In 2017, the CWHL began paying its players for the first time. The range for players last season was $2,000 to $10,000 Canadian for the year. "We don't even often refer to it as a salary because in my mind, it's not really necessarily [a] big enough number to be called a salary," interim commissioner Jayna Hefford told ESPN earlier this month. "So I really look at it like a stipend for players to reimburse expenses on their end."
Ever since the U.S.-based NWHL debuted four years ago, there had been a call to merge the two leagues. NHL commissioner Gary Bettman has gone on the record several times to say that he doesn't want to intervene with either league as long as they both exist in their current states -- mainly because the NHL doesn't want give the appearance that its choosing sides, or swooping in as a "big brother" to save the day, according to NHL sources. However with one league folding, the NHL may now step in and have a meaningful contribution to women's hockey.
The NHL contributed financially to both the CWHL and NWHL last season, though an industry source said the amount paid to each league was "less than six figures."
The CWHL had six franchises, including one based in Shenzhen, China, which was independently owned and paid its own operating expenses. It was believed when the league expanded to China in 2017 the deal would help make the league more financially viable.
The league did not disclose attendance figures for the 2018-19 season, nor does it sell merchandise.
Hefford, a recent Hockey Hall of Fame inductee, was serving as the interim commissioner of the CWHL. (She is a CWHL alumnus, and the league's most outstanding player award is named in her honor.) The CWHL is not for profit, an important distinction from the NWHL. The CWHL has an 11-member board of directors that meets monthly. According to Hefford, the board of directors approves a budget at the beginning of the season, and after that, there isn't much flexibility.
"Founded in 2007 by players and members of the community, the League's mandate was to grow the sport of women's hockey, and to that extent it more than achieved its goal," the league said in a news release, which praised Hefford's leadership this season as the league has "seen a new level of success, new energy and credibility to the game."

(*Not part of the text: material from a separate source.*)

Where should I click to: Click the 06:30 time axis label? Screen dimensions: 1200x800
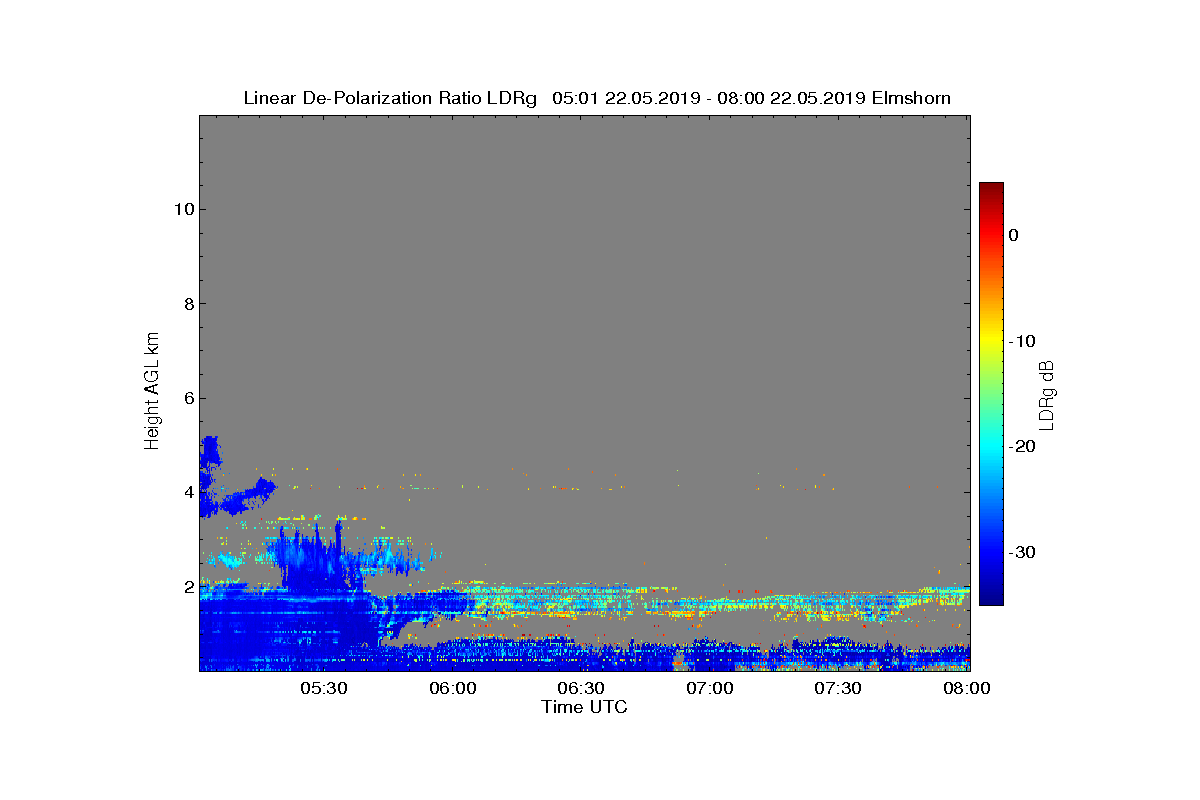(581, 688)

Asked earlier this month what an ideal professional women's hockey league would look like, Hefford told ESPN: "An ideal league to me would be four to six teams. The players would be paid a living wage, whatever that is described as. It's certainly not going to be hundreds of thousands, but it's a salary that you can live on in a major city because that's more than likely where the teams will be. You'd want the best players in the league. I think that having the NHL involved would be a big part of that. I wouldn't say it is the NHL, but having their involvement and their brand and resources is important to it. That's where I see the game going."